If Wolfowitz seeks to exhort Obama to take a more forceful stand, Krauthammer lashes into him as a pathetic wimp who is missing the chance to alter history, or least put himself on the right side of it. He sees a new domino effect in the region. Peace and freedom can bloom overnight: "Now, with Hezbollah having lost elections in Lebanon and with Iraq establishing the institutions of a young democracy, the fall of the Islamist dictatorship in Iran would have an electric and contagious effect. The exception--Iraq and Lebanon--becomes the rule. Democracy becomes the wave. Syria becomes isolated; Hezbollah and Hamas, patronless. The entire trajectory of the region is reversed. All hangs in the balance."
This is, of course, a pleasant fantasy. It is essentially no different from the one that the neocons peddled on the eve of the Iraq War. Just as the war was supposed to topple dicatorships in the Middle East, so Obama's support for the demonstrators would, somehow, usher in the end of the age of tyranny. But even a moderate Iran would not be an unflinching ally of Washington's. Instead, it would follow its national interests. Ever since the Shah's days, Iran has had a nuclear program.

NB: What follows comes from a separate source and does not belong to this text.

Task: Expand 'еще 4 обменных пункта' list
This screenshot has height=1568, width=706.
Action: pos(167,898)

Ultimately, Krauthammer's belligerence rests on the bogus assumption that America can by itself steer events in Iran as it wishes. If only Obama will demonstrate more support for the demonstrators, then all will be well. Krauthammer ascribes an omnipotence to America that it does not possess.

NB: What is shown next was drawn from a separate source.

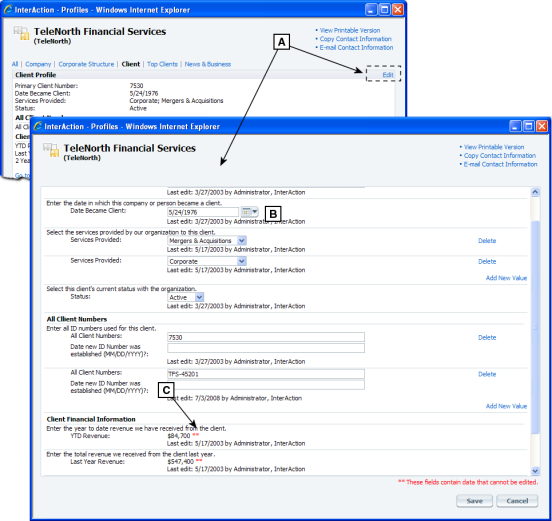The image size is (552, 521).
Task: Click the client number field containing TFS-45201
Action: click(266, 374)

The truth is that the impressive thing has been how well Obama has handled the crisis. Again and again, Obama was pounded for his lack of experience during the 2008 election campaign. But imagine if John McCain were president? The mullahs would not be in the predicament they are. Instead, they could point to the demonstrators as American stooges. The uprising would have been quashed before it ever began. His basic approach has been to follow the foreign policy equivalent of the Hippocratic Oath: "First, do no harm." Imagine the obloquy that would greet Obama if he were to champion the demonstrators and help to create a bloodbath, as Radio Free Europe did during the 1956 Hungarian revolution, when it encouraged Hungarians to revolt by assuring them that they had backing of the West, which they didn't. So far, Obama has shrewdly hewed to a middle course that allows him some flexibility in dealing with Iran.
For no one truly knows where Iran is headed. It could lurch into civil war, a violent crackdown, or the regime could crumble. But with Khamenei denouncing the demonstrators in his Friday address, Iran is turbulent enough without Obama piling on. Obama doesn't deserve criticism, but plaudits for his statesmanship.